DOCUMENT PASSAGE:
____

The Department for Transport is making an unprecedented intervention into the new car market today by telling drivers which are the “greenest” models in each class. Four of the five cars chosen by the DfT to launch the campaign are diesel-powered. The only petrol car is the Toyota Prius hybrid, which runs on a battery at low speed but, at £17,800, costs £3,000 more than conventional cars in its class.
The campaign’s underlying message is that a diesel car is the best option to help to save the planet, unless you can afford a hybrid. A diesel car will typically travel at least 20 per cent farther for the same amount of fuel as a similar-sized petrol car.
The car with the lowest carbon dioxide emissions is the VW Polo Blue-Motion. It emits 99g of CO2 per kilometre, just under the 100g/km cut-off point for the zero road-tax rating. But it achieves its top ranking only because the manufacturers have removed the air conditioning. Volkswagen plans to sell 900 Blue-Motion Polos this year. This compares with 38,000 conventional Polos, which emit at least 124g/km.

____

DATASET ENTRIES:
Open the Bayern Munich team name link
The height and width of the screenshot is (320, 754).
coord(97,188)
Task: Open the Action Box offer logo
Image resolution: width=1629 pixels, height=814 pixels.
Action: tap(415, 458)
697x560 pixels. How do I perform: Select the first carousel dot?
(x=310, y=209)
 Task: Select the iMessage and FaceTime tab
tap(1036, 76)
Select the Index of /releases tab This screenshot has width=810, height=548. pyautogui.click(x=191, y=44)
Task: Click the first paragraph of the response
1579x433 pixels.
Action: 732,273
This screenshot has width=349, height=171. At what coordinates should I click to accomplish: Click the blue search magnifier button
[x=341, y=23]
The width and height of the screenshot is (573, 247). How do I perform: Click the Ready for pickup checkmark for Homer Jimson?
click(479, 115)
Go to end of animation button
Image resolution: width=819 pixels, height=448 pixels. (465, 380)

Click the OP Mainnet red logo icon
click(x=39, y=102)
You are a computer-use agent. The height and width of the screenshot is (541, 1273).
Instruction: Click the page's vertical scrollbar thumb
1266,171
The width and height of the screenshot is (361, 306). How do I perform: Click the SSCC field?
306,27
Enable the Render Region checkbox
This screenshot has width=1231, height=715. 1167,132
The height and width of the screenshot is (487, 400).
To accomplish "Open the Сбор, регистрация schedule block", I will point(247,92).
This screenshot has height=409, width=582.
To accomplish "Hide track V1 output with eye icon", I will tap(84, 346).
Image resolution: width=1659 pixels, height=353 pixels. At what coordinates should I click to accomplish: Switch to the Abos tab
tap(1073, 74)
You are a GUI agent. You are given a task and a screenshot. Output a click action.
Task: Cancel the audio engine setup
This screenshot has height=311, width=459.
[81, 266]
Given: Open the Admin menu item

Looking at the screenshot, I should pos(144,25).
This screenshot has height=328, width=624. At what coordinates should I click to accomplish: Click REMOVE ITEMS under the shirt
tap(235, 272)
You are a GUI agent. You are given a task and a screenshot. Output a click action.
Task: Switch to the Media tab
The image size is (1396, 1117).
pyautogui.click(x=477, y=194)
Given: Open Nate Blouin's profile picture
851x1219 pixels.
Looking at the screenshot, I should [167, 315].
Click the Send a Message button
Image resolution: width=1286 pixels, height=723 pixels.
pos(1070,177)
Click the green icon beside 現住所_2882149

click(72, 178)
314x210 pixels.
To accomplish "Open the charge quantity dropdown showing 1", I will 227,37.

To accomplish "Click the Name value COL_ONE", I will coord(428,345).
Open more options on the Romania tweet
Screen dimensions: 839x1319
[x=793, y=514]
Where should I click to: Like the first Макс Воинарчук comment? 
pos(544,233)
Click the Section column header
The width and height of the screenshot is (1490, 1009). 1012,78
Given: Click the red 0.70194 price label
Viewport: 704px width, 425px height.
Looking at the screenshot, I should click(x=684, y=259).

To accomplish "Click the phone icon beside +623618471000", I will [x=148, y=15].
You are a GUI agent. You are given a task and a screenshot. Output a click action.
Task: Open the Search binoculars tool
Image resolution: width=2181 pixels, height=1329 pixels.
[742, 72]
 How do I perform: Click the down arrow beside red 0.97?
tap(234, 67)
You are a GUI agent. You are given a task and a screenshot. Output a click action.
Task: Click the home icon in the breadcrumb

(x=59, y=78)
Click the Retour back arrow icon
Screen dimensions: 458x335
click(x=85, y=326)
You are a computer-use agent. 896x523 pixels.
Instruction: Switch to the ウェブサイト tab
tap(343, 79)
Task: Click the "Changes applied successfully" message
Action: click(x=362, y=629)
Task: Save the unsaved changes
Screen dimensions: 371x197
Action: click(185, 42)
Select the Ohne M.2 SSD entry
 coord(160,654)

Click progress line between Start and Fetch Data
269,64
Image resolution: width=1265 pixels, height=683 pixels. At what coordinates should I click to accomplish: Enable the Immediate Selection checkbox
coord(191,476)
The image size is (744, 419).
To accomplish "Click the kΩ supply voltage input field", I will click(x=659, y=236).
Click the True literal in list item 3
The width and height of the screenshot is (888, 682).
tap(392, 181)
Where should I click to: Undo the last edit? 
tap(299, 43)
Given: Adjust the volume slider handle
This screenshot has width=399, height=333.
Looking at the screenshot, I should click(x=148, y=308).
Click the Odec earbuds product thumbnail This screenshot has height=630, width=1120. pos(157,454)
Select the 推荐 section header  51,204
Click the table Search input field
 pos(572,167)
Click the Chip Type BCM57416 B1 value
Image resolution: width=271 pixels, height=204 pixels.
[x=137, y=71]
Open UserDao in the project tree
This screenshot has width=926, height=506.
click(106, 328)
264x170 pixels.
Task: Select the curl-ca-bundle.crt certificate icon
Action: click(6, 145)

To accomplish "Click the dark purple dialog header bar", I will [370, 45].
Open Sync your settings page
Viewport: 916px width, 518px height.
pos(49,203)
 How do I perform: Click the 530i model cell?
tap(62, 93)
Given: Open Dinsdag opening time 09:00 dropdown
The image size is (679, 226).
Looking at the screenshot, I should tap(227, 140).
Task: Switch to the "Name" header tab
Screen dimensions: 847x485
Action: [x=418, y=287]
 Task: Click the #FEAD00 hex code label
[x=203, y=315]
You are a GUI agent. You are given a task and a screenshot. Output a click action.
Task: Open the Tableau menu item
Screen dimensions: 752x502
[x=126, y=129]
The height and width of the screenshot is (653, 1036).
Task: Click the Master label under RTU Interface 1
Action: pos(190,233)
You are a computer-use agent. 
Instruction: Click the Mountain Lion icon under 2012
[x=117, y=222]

____

SHORT EXERCISE A:
Turn the stretch of the records from their first line through the line containing "[x=341, y=23]" into a JSON list of strings, with one string per line and blank lines dropped.
SHORT EXERCISE B:
Extend the article on the Department for Transport's "greenest" car campaign by continuing it from its last sentence.

OUTPUT A:
[
  "Open the Bayern Munich team name link",
  "The height and width of the screenshot is (320, 754).",
  "coord(97,188)",
  "Task: Open the Action Box offer logo",
  "Image resolution: width=1629 pixels, height=814 pixels.",
  "Action: tap(415, 458)",
  "697x560 pixels. How do I perform: Select the first carousel dot?",
  "(x=310, y=209)",
  " Task: Select the iMessage and FaceTime tab",
  "tap(1036, 76)",
  "Select the Index of /releases tab This screenshot has width=810, height=548. pyautogui.click(x=191, y=44)",
  "Task: Click the first paragraph of the response",
  "1579x433 pixels.",
  "Action: 732,273",
  "This screenshot has width=349, height=171. At what coordinates should I click to accomplish: Click the blue search magnifier button",
  "[x=341, y=23]"
]

OUTPUT B:
The Low Carbon Vehicle Partnership said that air conditioning reduced fuel efficiency by more than 10 per cent in many models. But it said that manufacturers could make bigger savings on emissions by reducing the weight and power of cars.
The DfT has identified the ten lowest-emission cars in each of 14 size categories, ranging from small cars to 4x4s and luxury cars, and lists them on its website: www.dft.gov.uk/ ActOnCO2.
All 30 of the larger family cars, estates and people carriers listed are diesel, as are the top five luxury cars.
Diesel sales have grown rapidly since 2000, from 15 per cent of all new cars sold to 39 per cent last year. But the rise has begun to tail off, partly because the pump price of diesel tends to be a few pence a litre higher than that of petrol.
The Society of Motor Manufacturers and Traders, which will host the DfT’s campaign launch, called on the Government to lower the duty on diesel to reflect the lower emissions of diesel engines.
Chris Macgowan, the SMMT’s chief executive, said: “Giving a duty incentive to switch to diesel is one of the quickest ways for the Government to achieve its CO2 targets.”
In France more than 70 per cent of cars are diesel because, as in most other European countries, the fuel is subject to a much lower rate of duty than petrol.
But the Energy Saving Trust said that diesels still caused more air pollution than petrol cars, despite the introduction of particulate filters. There was also a limit to how much diesel could be extracted from a barrel of crude oil without a big increase in the energy consumed in the refining process.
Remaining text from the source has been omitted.